11 juillet 2011

Le risque d'accident majeur est une certitude

(...) "J'ai même fait une thèse sur le plutonium, et je ne me posais aucune question. Tout est très compartimenté au CEA, je faisais mes calculs sur la centrale EDF 3 de Chinon, n'avais aucune idée des risques d'accidents ni du problème des déchets. Je travaillais avec des gens brillants. Et puis j'ai commencé à militer à la CFDT, après 68, et on s'est intéressé aux conditions de travail des travailleurs de la Hague. Je me suis aperçu que, moi, ingénieur dans mon bureau, je ne connaissais rien de leurs conditions de travail, et que les gens de la Hague ne savaient pas ce qu'était un réacteur nucléaire." (...)
Comment expliquez-vous l'inconscience française?
"Par l'arrogance du Corps des ingénieurs des Mines, d'une part, et de la servilité des politiques, de l'autre.

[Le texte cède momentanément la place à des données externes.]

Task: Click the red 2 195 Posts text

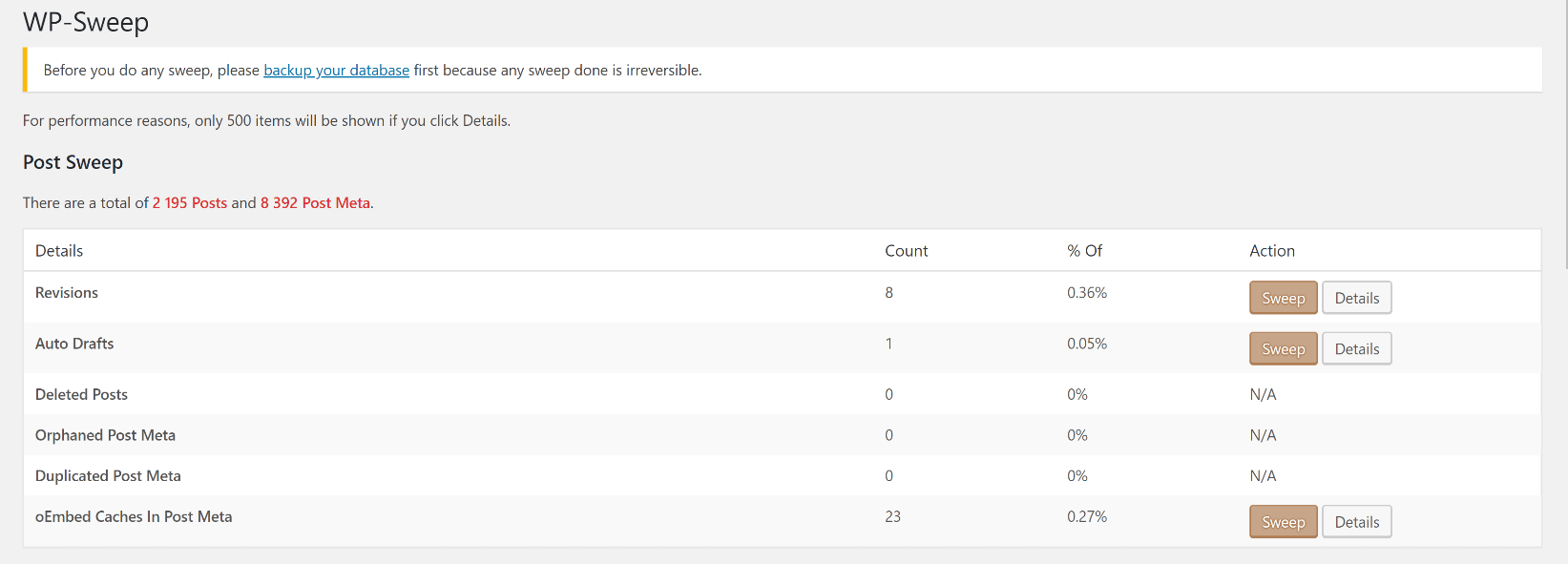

Une petite caste technobureaucratique a gouverné les questions énergétiques depuis toujours, puisque ce sont eux qui tenaient les charbonnages, puis le pétrole, et ensuite le nucléaire. Ils ont toujours poussé jusqu'à l'extrême, et imposé aux politiques, la manie mono-énergétique."

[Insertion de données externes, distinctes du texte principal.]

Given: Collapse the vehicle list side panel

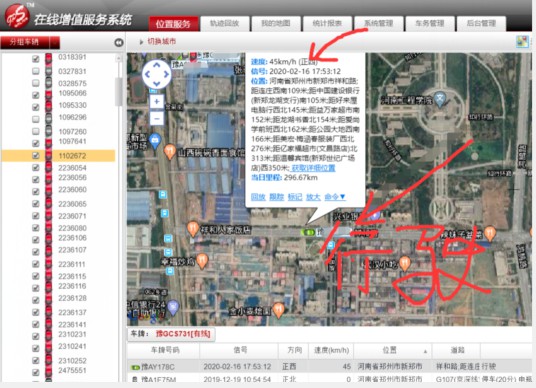Looking at the screenshot, I should 119,42.
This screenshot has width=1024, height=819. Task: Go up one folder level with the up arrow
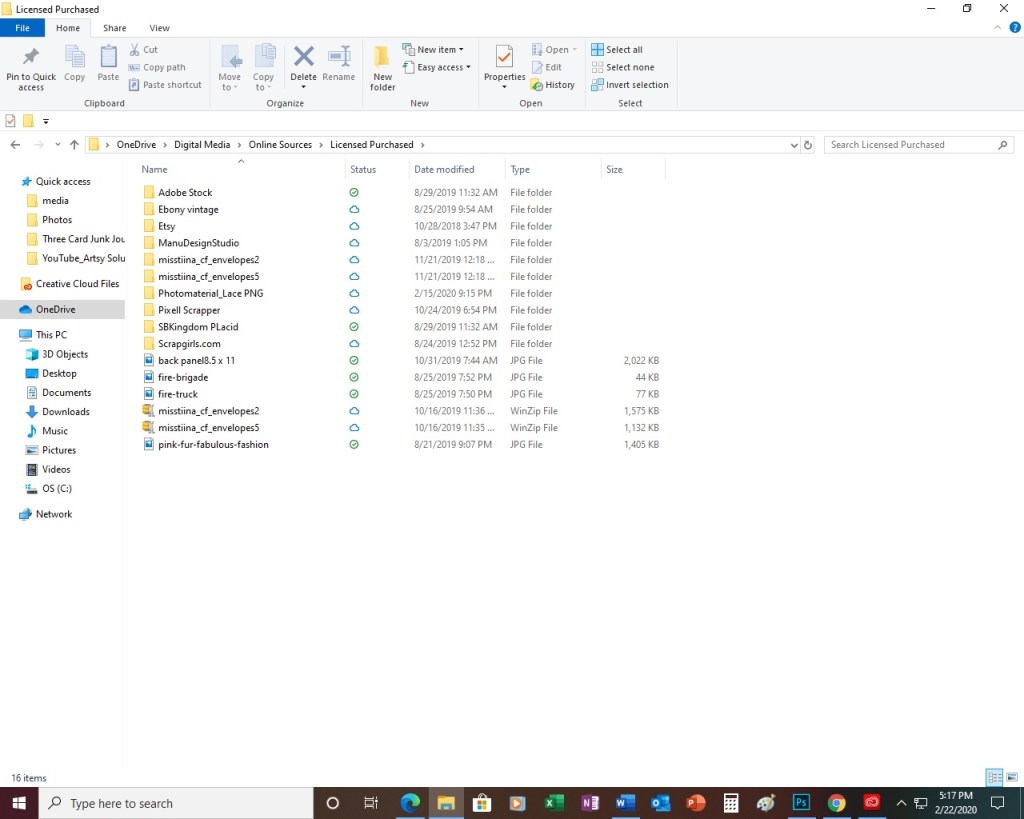tap(74, 145)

Cela vient de notre pouvoir centralisé?
"Complètement! Dans les années 70, un chercheur suédois a écrit une étude sur le fait que le nucléaire marche dans certains pays et pas dans d'autres. Et il en a conclu qu'une structure politico-administrative autoritaire et centralisée avait permis qu'il se développe dans deux pays: l'URSS et la France. Pour de fausses raisons - indépendance énergétique, puissance de la France - , on maintient le lien entre le nucléaire civil et militaire - le CEA a une branche applications militaires, Areva fournit du plutonium à l'armée. Ce complexe militaro-étatico-industriel fait qu'ici on considère madame Merkel comme une folle. Au lieu de se dire que si les allemands font autrement, on pourrait peut-être regarder...Non on décide que les allemands sont des cons. Nos responsables claironnent qu'on a les réacteurs les plus sûrs, que le nucléaire c'est l'avenir, et qu'on va en vendre partout. C'est l'argument qu’on utilise depuis toujours, et on a vendu péniblement neuf réacteurs en cinquante ans, plus les deux qui sont en construction en Chine. Ce n'est pas ce qui était prévu...En dix ans, les Allemands, eux, ont créé près de 400 000 emplois dans les énergies renouvelables."

Entretien avec le Physicien nucléaire Bernard Laponche. Télérama 3205- 15 juin 2011.